[Stored items]
________

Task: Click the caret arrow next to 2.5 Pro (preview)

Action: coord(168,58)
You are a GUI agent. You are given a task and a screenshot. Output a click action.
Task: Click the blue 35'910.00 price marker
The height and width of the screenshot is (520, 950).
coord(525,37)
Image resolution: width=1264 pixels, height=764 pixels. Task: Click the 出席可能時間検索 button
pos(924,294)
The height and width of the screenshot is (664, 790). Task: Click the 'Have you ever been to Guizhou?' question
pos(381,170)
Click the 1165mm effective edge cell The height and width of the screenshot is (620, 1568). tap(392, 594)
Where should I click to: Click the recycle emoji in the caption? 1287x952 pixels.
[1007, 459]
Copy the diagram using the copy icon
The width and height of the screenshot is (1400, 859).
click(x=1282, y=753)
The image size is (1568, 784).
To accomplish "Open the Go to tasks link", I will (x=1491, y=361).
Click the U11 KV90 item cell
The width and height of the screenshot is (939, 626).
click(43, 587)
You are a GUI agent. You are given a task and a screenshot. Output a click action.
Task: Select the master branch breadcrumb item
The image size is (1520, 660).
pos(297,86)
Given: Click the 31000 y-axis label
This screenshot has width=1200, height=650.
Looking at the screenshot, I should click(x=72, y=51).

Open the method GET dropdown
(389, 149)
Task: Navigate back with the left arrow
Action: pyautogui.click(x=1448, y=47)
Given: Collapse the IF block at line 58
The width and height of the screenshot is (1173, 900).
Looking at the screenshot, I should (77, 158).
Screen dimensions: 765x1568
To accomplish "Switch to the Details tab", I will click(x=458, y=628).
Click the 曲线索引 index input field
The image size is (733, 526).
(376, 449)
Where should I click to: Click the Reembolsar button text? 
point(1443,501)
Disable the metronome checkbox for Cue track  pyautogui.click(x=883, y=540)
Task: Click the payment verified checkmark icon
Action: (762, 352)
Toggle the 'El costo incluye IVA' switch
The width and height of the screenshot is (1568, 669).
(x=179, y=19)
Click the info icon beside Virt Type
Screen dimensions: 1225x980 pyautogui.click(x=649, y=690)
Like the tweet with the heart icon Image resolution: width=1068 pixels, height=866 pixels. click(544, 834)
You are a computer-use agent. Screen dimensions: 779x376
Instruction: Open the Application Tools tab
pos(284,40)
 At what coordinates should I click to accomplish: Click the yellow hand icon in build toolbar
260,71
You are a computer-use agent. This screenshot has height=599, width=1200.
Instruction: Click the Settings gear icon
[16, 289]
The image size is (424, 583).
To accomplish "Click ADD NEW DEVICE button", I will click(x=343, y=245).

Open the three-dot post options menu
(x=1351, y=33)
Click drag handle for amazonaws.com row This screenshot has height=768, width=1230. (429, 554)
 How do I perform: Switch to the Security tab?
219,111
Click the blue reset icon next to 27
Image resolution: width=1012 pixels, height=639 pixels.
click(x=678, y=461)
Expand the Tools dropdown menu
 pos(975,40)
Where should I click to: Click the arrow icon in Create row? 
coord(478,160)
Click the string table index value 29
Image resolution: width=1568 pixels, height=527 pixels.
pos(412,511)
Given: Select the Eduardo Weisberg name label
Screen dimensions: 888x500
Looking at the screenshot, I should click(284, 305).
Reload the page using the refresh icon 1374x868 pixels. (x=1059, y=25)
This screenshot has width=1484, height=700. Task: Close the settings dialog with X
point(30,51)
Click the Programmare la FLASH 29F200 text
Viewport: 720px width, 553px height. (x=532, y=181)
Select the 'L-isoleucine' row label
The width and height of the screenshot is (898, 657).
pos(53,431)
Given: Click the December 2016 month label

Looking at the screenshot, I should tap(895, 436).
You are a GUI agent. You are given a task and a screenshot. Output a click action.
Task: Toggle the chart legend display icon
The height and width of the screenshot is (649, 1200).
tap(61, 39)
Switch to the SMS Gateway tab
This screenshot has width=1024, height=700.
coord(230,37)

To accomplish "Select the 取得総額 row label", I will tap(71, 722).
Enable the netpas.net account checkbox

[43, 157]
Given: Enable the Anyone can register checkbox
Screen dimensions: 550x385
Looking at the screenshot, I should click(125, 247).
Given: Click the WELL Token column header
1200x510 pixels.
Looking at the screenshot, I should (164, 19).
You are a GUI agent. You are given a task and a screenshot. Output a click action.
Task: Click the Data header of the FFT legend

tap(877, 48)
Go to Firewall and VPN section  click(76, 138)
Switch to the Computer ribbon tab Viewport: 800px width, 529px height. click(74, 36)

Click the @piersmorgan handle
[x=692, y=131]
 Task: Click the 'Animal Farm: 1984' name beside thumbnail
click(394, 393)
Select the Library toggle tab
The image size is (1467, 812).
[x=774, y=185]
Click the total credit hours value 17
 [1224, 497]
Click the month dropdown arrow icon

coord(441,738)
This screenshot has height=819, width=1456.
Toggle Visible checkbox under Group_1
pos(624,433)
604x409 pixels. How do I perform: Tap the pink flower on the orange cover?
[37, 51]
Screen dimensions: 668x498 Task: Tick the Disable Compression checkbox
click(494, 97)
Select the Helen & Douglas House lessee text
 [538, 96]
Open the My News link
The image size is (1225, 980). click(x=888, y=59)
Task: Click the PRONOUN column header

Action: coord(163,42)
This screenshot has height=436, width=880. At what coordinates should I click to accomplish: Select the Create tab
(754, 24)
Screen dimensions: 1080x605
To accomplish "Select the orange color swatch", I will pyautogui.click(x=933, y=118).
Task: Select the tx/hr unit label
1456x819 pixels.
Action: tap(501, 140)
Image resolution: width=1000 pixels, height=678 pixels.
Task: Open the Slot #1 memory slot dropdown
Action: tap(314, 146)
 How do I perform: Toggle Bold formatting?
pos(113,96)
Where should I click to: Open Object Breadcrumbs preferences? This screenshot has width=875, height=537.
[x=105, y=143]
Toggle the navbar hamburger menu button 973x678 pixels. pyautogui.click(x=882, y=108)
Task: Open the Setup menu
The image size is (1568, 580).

________

Your answer must be the complete data, repeated word for word.

Task solution:
Task: Click the caret arrow next to 2.5 Pro (preview)

Action: coord(168,58)
You are a GUI agent. You are given a task and a screenshot. Output a click action.
Task: Click the blue 35'910.00 price marker
The height and width of the screenshot is (520, 950).
coord(525,37)
Image resolution: width=1264 pixels, height=764 pixels. Task: Click the 出席可能時間検索 button
pos(924,294)
The height and width of the screenshot is (664, 790). Task: Click the 'Have you ever been to Guizhou?' question
pos(381,170)
Click the 1165mm effective edge cell The height and width of the screenshot is (620, 1568). tap(392, 594)
Where should I click to: Click the recycle emoji in the caption? 1287x952 pixels.
[1007, 459]
Copy the diagram using the copy icon
The width and height of the screenshot is (1400, 859).
click(x=1282, y=753)
The image size is (1568, 784).
To accomplish "Open the Go to tasks link", I will (x=1491, y=361).
Click the U11 KV90 item cell
The width and height of the screenshot is (939, 626).
click(43, 587)
You are a GUI agent. You are given a task and a screenshot. Output a click action.
Task: Select the master branch breadcrumb item
The image size is (1520, 660).
pos(297,86)
Given: Click the 31000 y-axis label
This screenshot has width=1200, height=650.
Looking at the screenshot, I should click(x=72, y=51).

Open the method GET dropdown
(389, 149)
Task: Navigate back with the left arrow
Action: pyautogui.click(x=1448, y=47)
Given: Collapse the IF block at line 58
The width and height of the screenshot is (1173, 900).
Looking at the screenshot, I should (77, 158).
Screen dimensions: 765x1568
To accomplish "Switch to the Details tab", I will click(x=458, y=628).
Click the 曲线索引 index input field
The image size is (733, 526).
(376, 449)
Where should I click to: Click the Reembolsar button text? 
point(1443,501)
Disable the metronome checkbox for Cue track  pyautogui.click(x=883, y=540)
Task: Click the payment verified checkmark icon
Action: (762, 352)
Toggle the 'El costo incluye IVA' switch
The width and height of the screenshot is (1568, 669).
(x=179, y=19)
Click the info icon beside Virt Type
Screen dimensions: 1225x980 pyautogui.click(x=649, y=690)
Like the tweet with the heart icon Image resolution: width=1068 pixels, height=866 pixels. click(544, 834)
You are a computer-use agent. Screen dimensions: 779x376
Instruction: Open the Application Tools tab
pos(284,40)
 At what coordinates should I click to accomplish: Click the yellow hand icon in build toolbar
260,71
You are a computer-use agent. This screenshot has height=599, width=1200.
Instruction: Click the Settings gear icon
[16, 289]
The image size is (424, 583).
To accomplish "Click ADD NEW DEVICE button", I will click(x=343, y=245).

Open the three-dot post options menu
(x=1351, y=33)
Click drag handle for amazonaws.com row This screenshot has height=768, width=1230. (429, 554)
 How do I perform: Switch to the Security tab?
219,111
Click the blue reset icon next to 27
Image resolution: width=1012 pixels, height=639 pixels.
click(x=678, y=461)
Expand the Tools dropdown menu
 pos(975,40)
Where should I click to: Click the arrow icon in Create row? 
coord(478,160)
Click the string table index value 29
Image resolution: width=1568 pixels, height=527 pixels.
pos(412,511)
Given: Select the Eduardo Weisberg name label
Screen dimensions: 888x500
Looking at the screenshot, I should click(284, 305).
Reload the page using the refresh icon 1374x868 pixels. (x=1059, y=25)
This screenshot has width=1484, height=700. Task: Close the settings dialog with X
point(30,51)
Click the Programmare la FLASH 29F200 text
Viewport: 720px width, 553px height. (x=532, y=181)
Select the 'L-isoleucine' row label
The width and height of the screenshot is (898, 657).
pos(53,431)
Given: Click the December 2016 month label

Looking at the screenshot, I should tap(895, 436).
You are a GUI agent. You are given a task and a screenshot. Output a click action.
Task: Toggle the chart legend display icon
The height and width of the screenshot is (649, 1200).
tap(61, 39)
Switch to the SMS Gateway tab
This screenshot has width=1024, height=700.
coord(230,37)

To accomplish "Select the 取得総額 row label", I will tap(71, 722).
Enable the netpas.net account checkbox

[43, 157]
Given: Enable the Anyone can register checkbox
Screen dimensions: 550x385
Looking at the screenshot, I should click(125, 247).
Given: Click the WELL Token column header
1200x510 pixels.
Looking at the screenshot, I should (164, 19).
You are a GUI agent. You are given a task and a screenshot. Output a click action.
Task: Click the Data header of the FFT legend

tap(877, 48)
Go to Firewall and VPN section  click(76, 138)
Switch to the Computer ribbon tab Viewport: 800px width, 529px height. click(74, 36)

Click the @piersmorgan handle
[x=692, y=131]
 Task: Click the 'Animal Farm: 1984' name beside thumbnail
click(394, 393)
Select the Library toggle tab
The image size is (1467, 812).
[x=774, y=185]
Click the total credit hours value 17
 [1224, 497]
Click the month dropdown arrow icon

coord(441,738)
This screenshot has height=819, width=1456.
Toggle Visible checkbox under Group_1
pos(624,433)
604x409 pixels. How do I perform: Tap the pink flower on the orange cover?
[37, 51]
Screen dimensions: 668x498 Task: Tick the Disable Compression checkbox
click(494, 97)
Select the Helen & Douglas House lessee text
 [538, 96]
Open the My News link
The image size is (1225, 980). click(x=888, y=59)
Task: Click the PRONOUN column header

Action: coord(163,42)
This screenshot has height=436, width=880. At what coordinates should I click to accomplish: Select the Create tab
(754, 24)
Screen dimensions: 1080x605
To accomplish "Select the orange color swatch", I will pyautogui.click(x=933, y=118).
Task: Select the tx/hr unit label
1456x819 pixels.
Action: tap(501, 140)
Image resolution: width=1000 pixels, height=678 pixels.
Task: Open the Slot #1 memory slot dropdown
Action: tap(314, 146)
 How do I perform: Toggle Bold formatting?
pos(113,96)
Where should I click to: Open Object Breadcrumbs preferences? This screenshot has width=875, height=537.
[x=105, y=143]
Toggle the navbar hamburger menu button 973x678 pixels. pyautogui.click(x=882, y=108)
Task: Open the Setup menu
The image size is (1568, 580).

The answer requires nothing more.